Adding to this, if you are dealing with dates in JavaScript specifically I recommend going further and doing all business logic with the UTC timestamp stored as a number / unix epoch, and only doing `new Date(timestamp)` when you need it in local time, like right before rendering on the page or something as you mentioned.
It obviously depends on your use case but I find most time operations are often easier to deal with as pure mathematical operations. I will reach for Date when I need to deal with weird stuff like the day of the week but having burned through so many footguns with what I consider the worst DateTime API I have ever dealt with in any language, I will do anything I can to avoid using it.
Some libraries like date-fns can help here, but can't always bring in new deps easily. I hope the new temporal API fixes things.

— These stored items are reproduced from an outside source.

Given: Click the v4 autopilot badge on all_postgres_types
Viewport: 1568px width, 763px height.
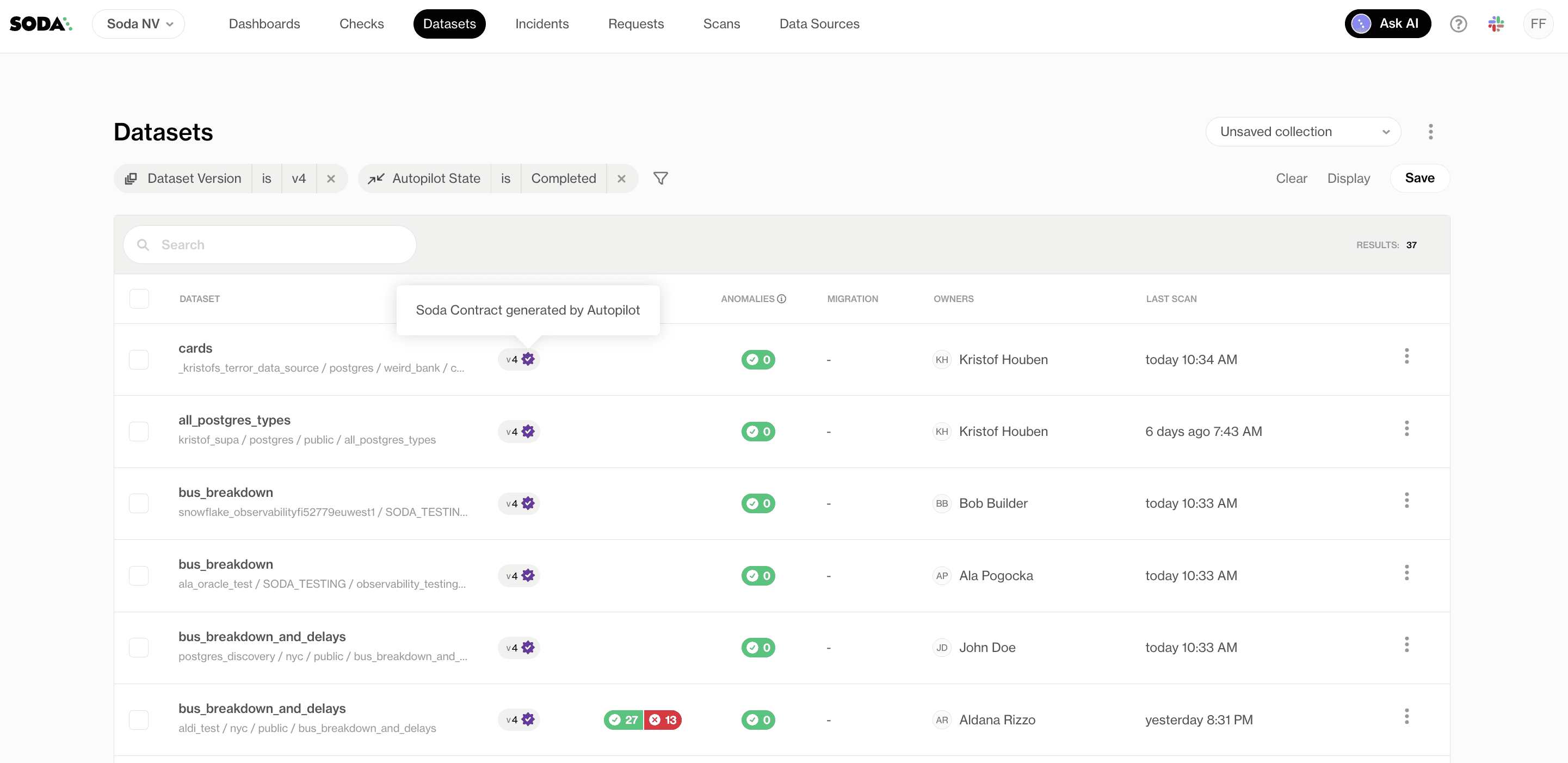Looking at the screenshot, I should pos(519,432).
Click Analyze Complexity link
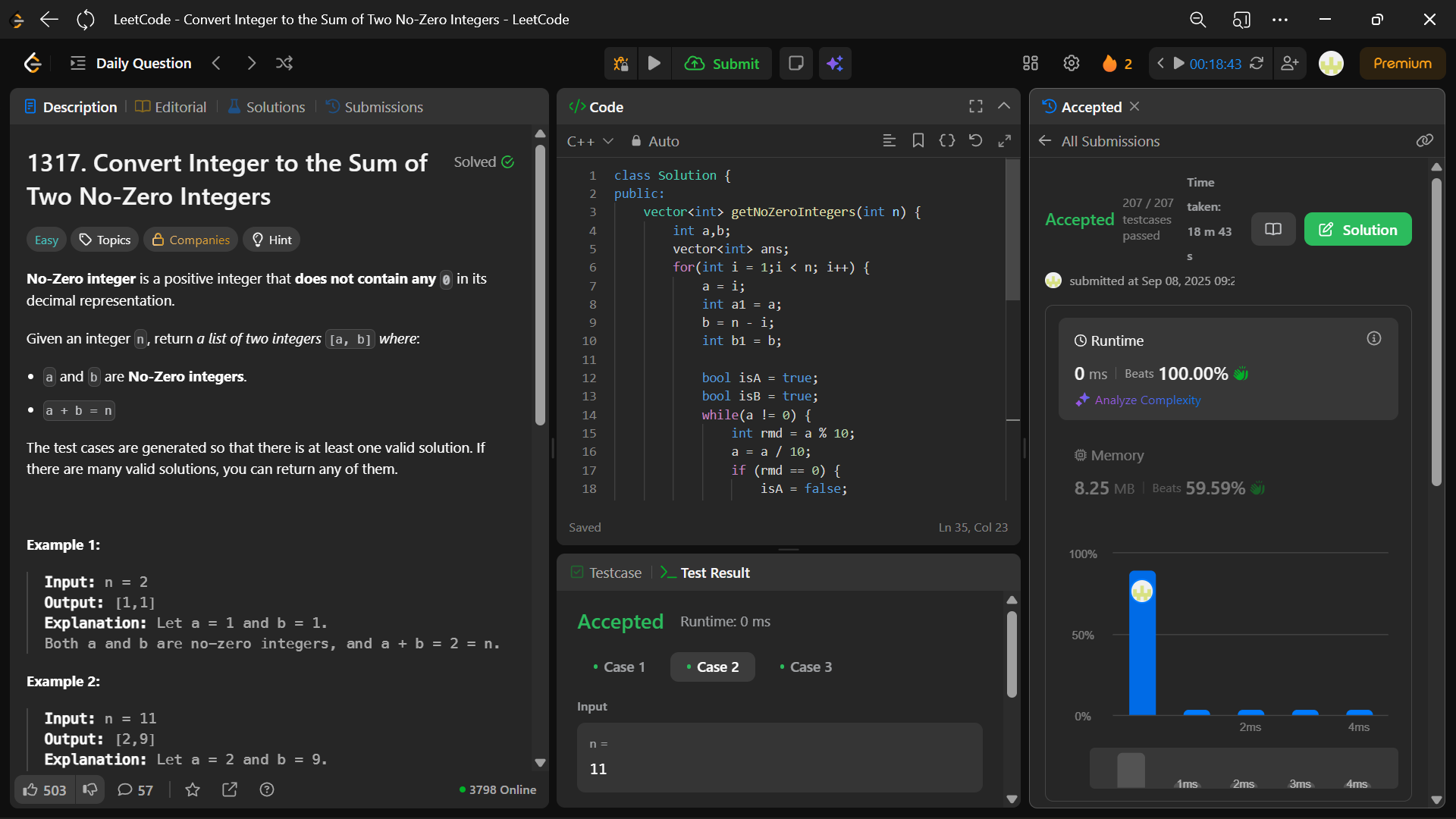This screenshot has height=819, width=1456. pos(1147,400)
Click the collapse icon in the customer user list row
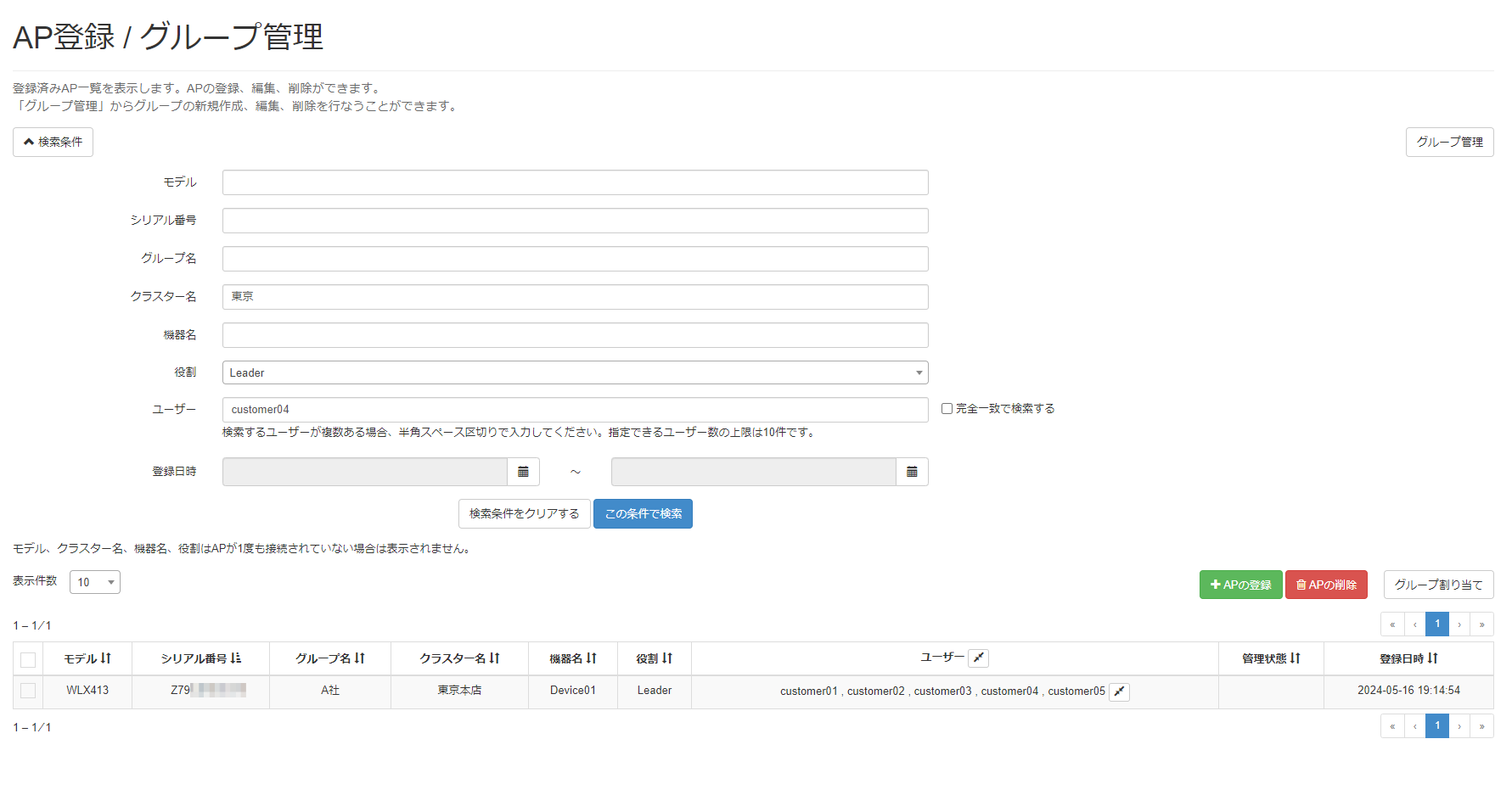This screenshot has height=795, width=1512. point(1118,691)
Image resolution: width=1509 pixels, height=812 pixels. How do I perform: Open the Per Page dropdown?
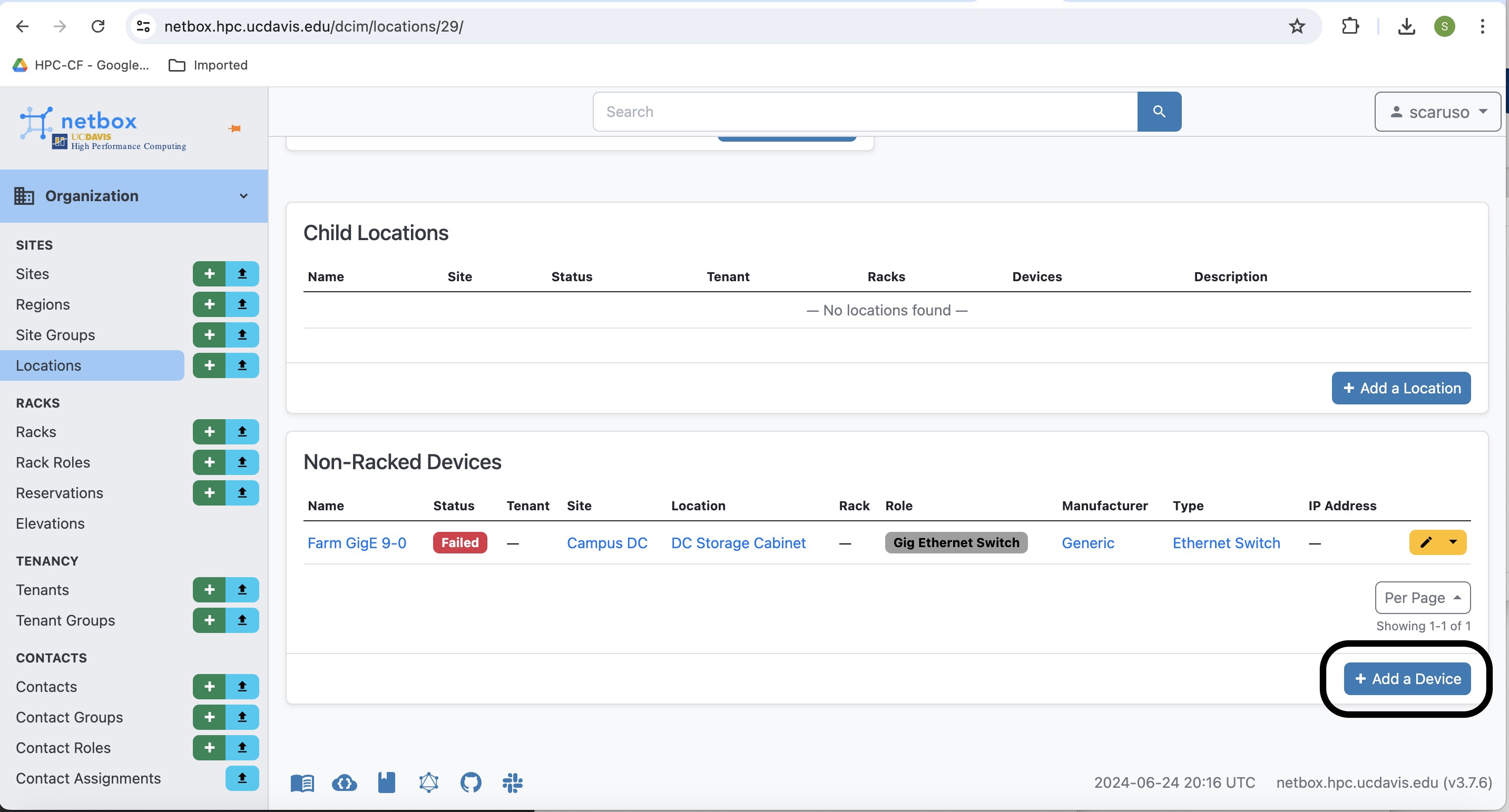[x=1422, y=597]
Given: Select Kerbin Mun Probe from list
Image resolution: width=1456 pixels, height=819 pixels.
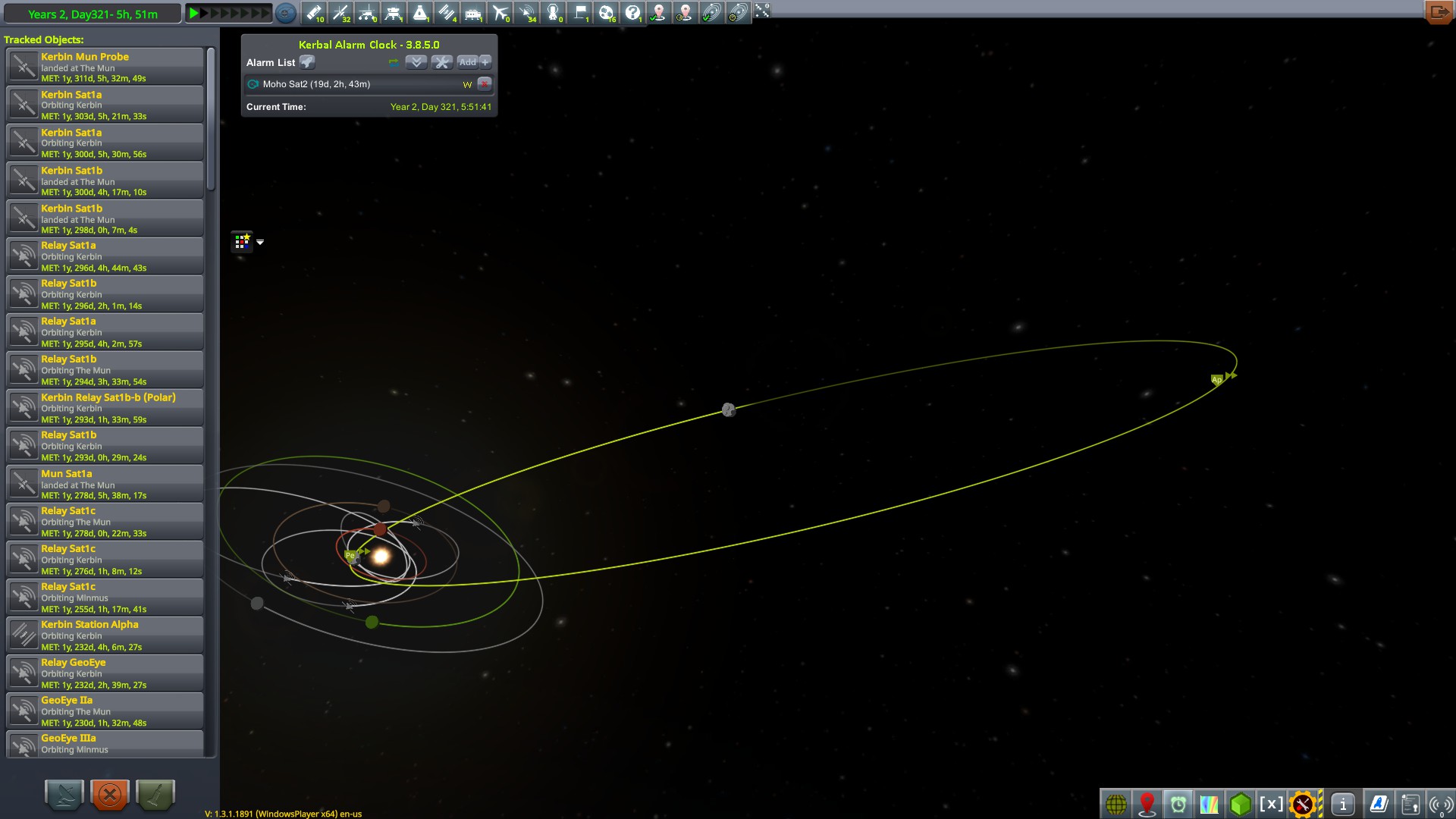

I was thinking like that before, however now I think it's overkill. Millisecond timestamps are hard to read, they are stored as "bigint" in Postgres, which makes it sometimes annoying. What I prefer now is to use the date object, but remember that it's only UTC (and the machine where the code runs should be in UTC time too). It goes well with Postgres Timestamp+TZ field, and it's much more readable.
It is a good carve out, but it means you have to be careful.
For example, in my work, we handle appointment data, and we've gotten appointments sent to us from an upstream provider scheduled for non-existent local timestamps. (E.g., 2:30am in the middle of a spring-forward jump. That timestamp doesn't exist. Also in the fallback, where that timestamp is ambiguous.)
Even Google Calendar chokes on certain appointment times.